To our knowledge this is the first experimental demonstration that different proportions of mixtures of cells, more typical of tissue, produce different radiant flux densities of photon emissions. Equal proportions of two lines, one malignant, one not-malignant, or mixtures when there was 10%:90% proportions emitted about one-third of the photon power density from dishes that contained 100% of either of the cells. This suggests that once the proportion of one cell line is 10% or more within the aggregate the photon emissions diminish significantly. In other experiments involving adjacent plates of microtubule preparations [13] such decreases in photon emissions have strongly suggested enhanced exchange of photons between the two preparations of microtubules. If this process was occurring here, then once the proportion of the other cell exceeds 10% the numbers of photons emitted into the general environment decreases and more of the photon emissions would remain intercellular. This would be consistent with intra-unit “communication” roles of photons proposed by Fels [3] and Trushin [4]. However it may also indicate a non-specific decrease of the processes that generate the intercellular photon emissions.
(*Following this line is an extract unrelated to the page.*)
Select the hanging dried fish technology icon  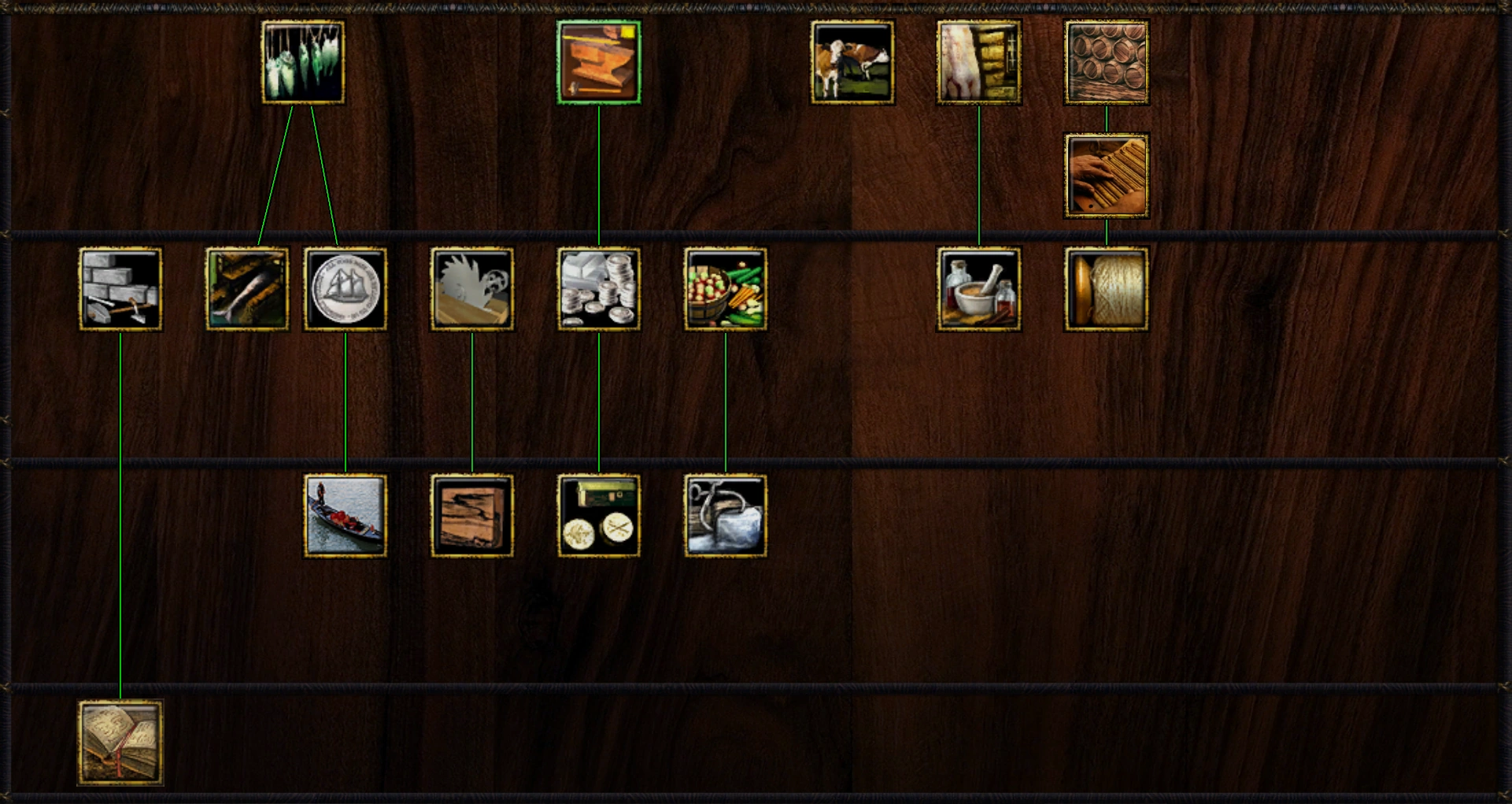click(303, 62)
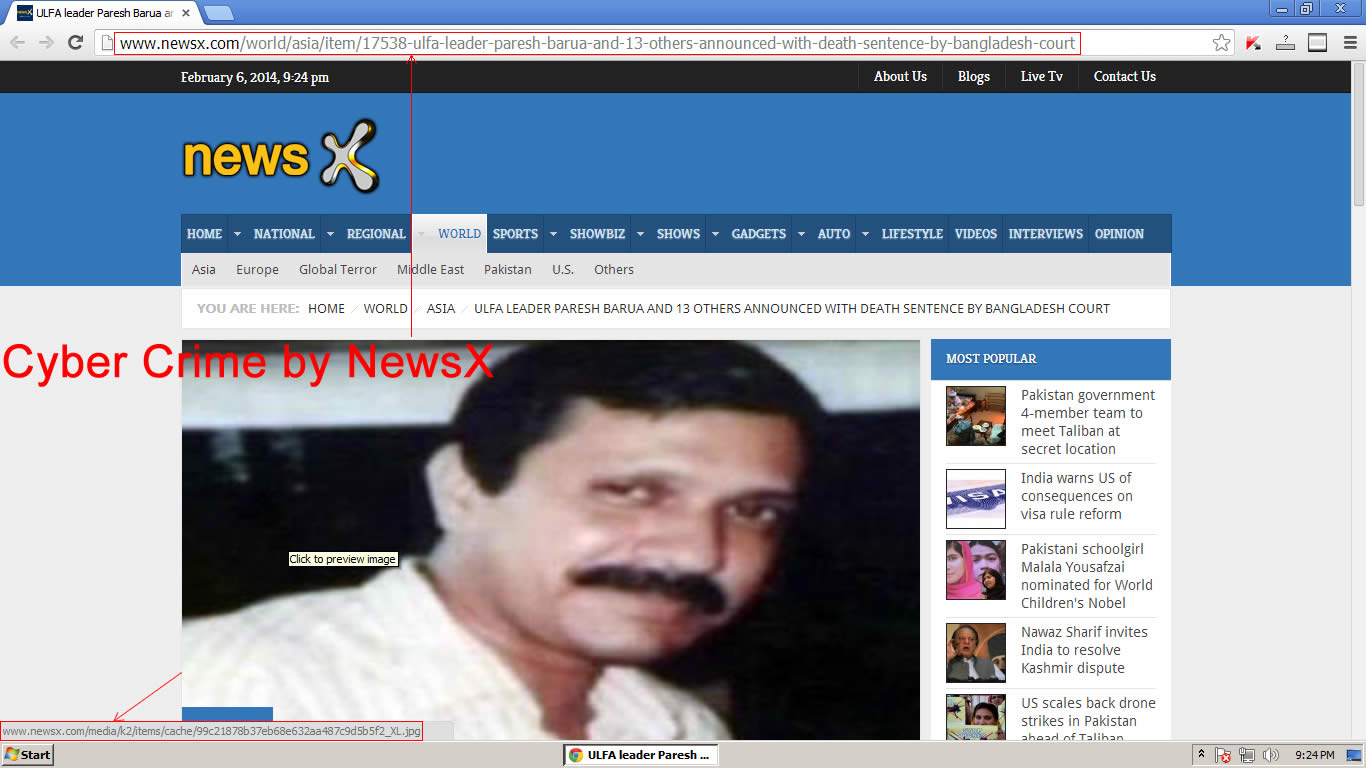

Figure 1: Numbers of photons per 20 ms as a function of the proportion of cell line mixtures were B is B16 (malignant) cells and H is HEX (nonmalignant) cells. B100 and H100 refer to homogeneous populations of each type of cell. Vertical lines indicate standard deviations.

Figure 2: Relative units of Spectral Power Density (vertical axis) for photon emissions for the amplitude enhanced at the 22 Hz band as a function of the various combinations of malignant and non-malignant cells. Vertical lines refer to standard deviations.

By far the most novel and potentially important result from the perspective of “metastasis” processes was the marked elevation of photon emissions when only 1% of the non-malignant cell population contained malignant cells. This enhanced photon density was about double the values of the homogeneous populations and 6 times the power for different proportions of the cells. The functional power flux density from the 1% contamination would be equivalent to (assuming 5·10-19 J per photon and 50, 20 ms increments per s) 7.5·10-17 W. Because the aperture was about 2 cm2, the power density would be about 0.4·10-12 W·m-2. If the spherical radiation of the photons is accommodated the actual power density would be around 2.5·10-12 W·m-2. This is within the range of power density emitted by malignant cells lines that have been “distressed” by removal from 37°C incubation and maintained at room temperature [11]. On the other hand the typical background would be close to 2.5·10-13 W·m-2 which is within the range of background cosmic radiation at sea level.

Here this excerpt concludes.